Yvon Beaupré a besoin d’espace, des horizons lointains qui ne cessent de reculer. Il sera marin de la marine royale de Sa Majesté, combattra même la flotte française de Napoléon ce qui est une trahison pour bien des membres de sa famille. Après des combats féroces et des aventures au loin, il se retrouvera dans les Pays d’en haut pour vivre la vie des coureurs des bois, mettre les pieds dans les empreintes de son père qui a connu la vie à l’indienne, des amours fugaces et qui a abandonné des petits métis dans des tribus avec qui il faisait le commerce. Un côté de sa vie dont il ne parle jamais, bien sûr. La vie sédentaire a triomphé comme elle s’imposera du côté de son fils.
Yvon et son cousin Xavier s’adaptent rapidement à cette nouvelle vie et connaissent une forme de bonheur, de liberté avec des compagnes indiennes. Même que le cousin Xavier choisit de s’ensauvager comme on disait à l’époque et d’échapper à la vie rigide des gens du Québec.
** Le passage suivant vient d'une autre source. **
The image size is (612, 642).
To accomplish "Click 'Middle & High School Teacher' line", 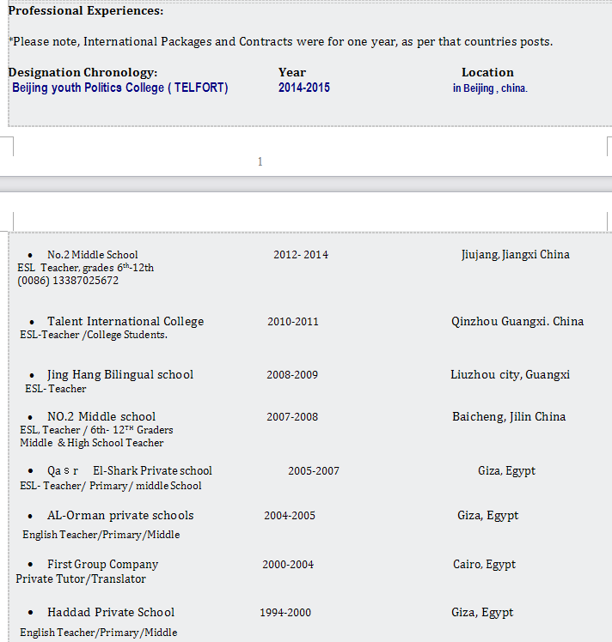I will [x=92, y=443].
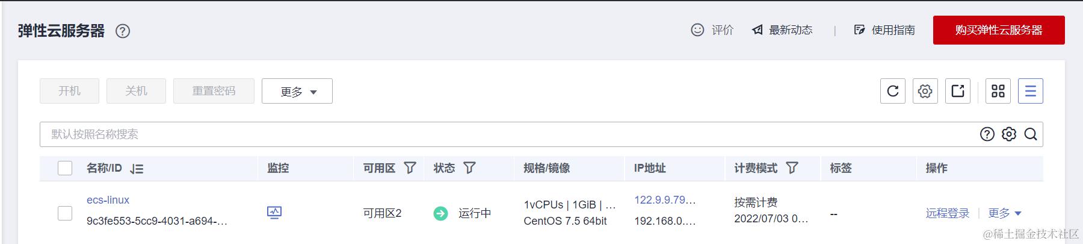This screenshot has width=1083, height=244.
Task: Switch to list view
Action: pos(1030,91)
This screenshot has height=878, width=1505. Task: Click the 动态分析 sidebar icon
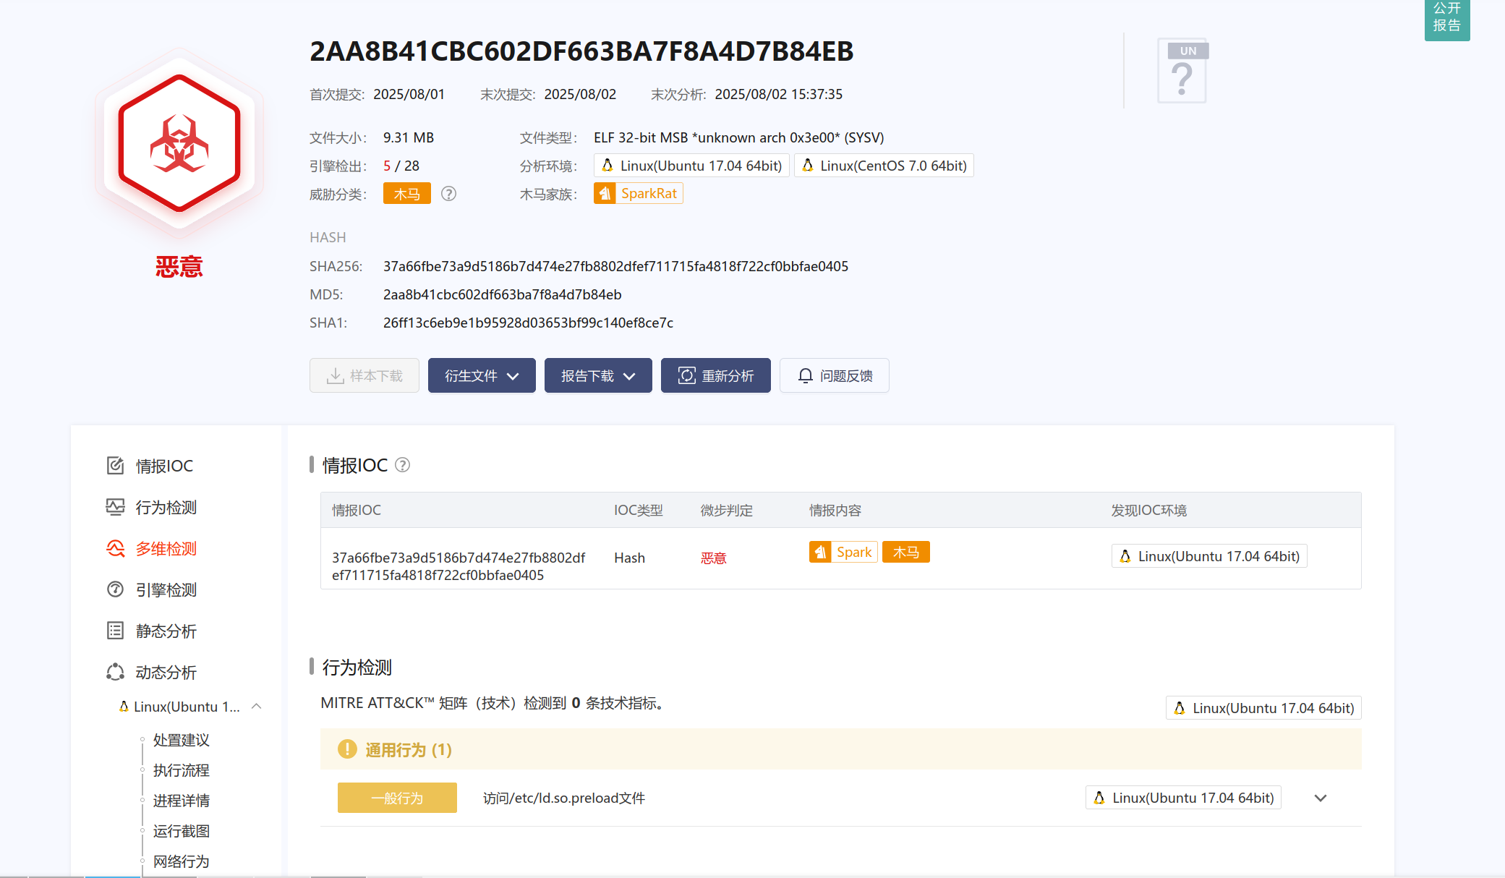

Rien ne leur était plus naturel que de s’aimer nus dans un tel paradis d’harmonie. Yvon avait compris pour la première fois à quel point l’amour n’avait rien en commun avec la morale et les religions. À quel point l’esprit tordu des humains avait tout compliqué, tout souillé avec ses inventions de culpabilité, de péché. Jamais il n’avait connu une telle béatitude ni un tel sentiment de liberté ! (p.147)

DESROSIERS

Ce passage m’a rappelé le roman Les engagés du Grand-Portage de Léo-Paul Desrosiers que j’ai lu au début du secondaire. Les grands espaces, les lacs sans fin, la vie dans des populations indiennes indépendantes, les voyages et les amours libres. Si Léo-Paul Desrosiers reste plutôt discret sur les relations entre les coureurs des bois et les jeunes Indiennes, Chatillon n’hésite pas à décrire ces contacts et ces coutumes qui pouvaient scandaliser les âmes bien pensantes de l’époque, surtout un clergé qui perdait toute son emprise sur ces rebelles qui disparaissaient dans les forêts et remontaient les rivières jusqu’aux grandes plaines de l’Ouest américain et canadien. Ces trappeurs et commerçants s’inventaient une nouvelle vie et découvraient une liberté qu’ils n’avaient pas dans les villages où la cloche de l’église réglait toutes les vies comme un métronome. 
 Yvon rentre à Québec en abandonnant sa compagne Tallulah de la tribu des Folles-Avoines, une vie de liberté et de découvertes, devient officier de la marine canadienne, épouse Louise d’Argenteuil, une jeune bourgeoise, et oublie la jeune femme qu’il a aimée dans les Pays d’en haut et n’aura plus jamais de ses nouvelles. Ils iront s’installer près des Grands Lacs où la vie de marin est plutôt agréable et paisible jusqu’à ce que la guerre éclate avec les Américains. Tout basculera alors et les hommes en sortiront éclopés, blessés et diminués. Ils devront apprendre à devenir des humains, oublier les exploits du héros sans peur et sans reproche. Ils sont marqués au corps et dans leur esprit. La vie ne peut plus être la même et l’aventure bascule peu à peu du côté des souvenirs.

HISTOIRE

Cette page d’histoire illustre parfaitement les tensions qui ont marqué la société québécoise jusqu’à une époque récente. Bien sûr, il est plutôt rare que l’on cherche de ce côté quand on tente de comprendre les comportements des Québécois de maintenant.
Mais comment oublier que le présent ne trouve son sens que dans les racines du passé et que le futur, quel qu’il soit, ne peut advenir que quand toutes les parties se confondent et se lient.
Ce récit reste étonnamment contemporain et d’actualité. Chatillon sait retourner les racines et expliquer les ramifications de la pensée du francophone d’Amérique.
J’ai aimé cette épopée, parce qu’elle nous connecte à nos sources, à un passé dont on ne parle plus, à des héros qui ont risqué leur vie avant de prendre conscience qu’ils ont été utilisés par les conquérants et que jamais ils n’ont été considérés comme des égaux. Tous sont demeurés des citoyens de seconde zone malgré des exploits remarquables et leur vie qu’ils ont sacrifiée.
Pierre Chatillon a fait un travail de mémoire exceptionnel en proposant un roman qui nous réconcilie avec un passé plutôt méconnu, une époque que le gouvernement de Stephen Harper a tenté de remettre à l’ordre du jour récemment sans vraiment comprendre les tenants et les aboutissements de cette guerre avec nos voisins du Sud. Et quel beau prénom pour un héros ! Il était temps qu’un Yvon secoue les cordages de notre histoire et fasse rêver toute une génération peut-être.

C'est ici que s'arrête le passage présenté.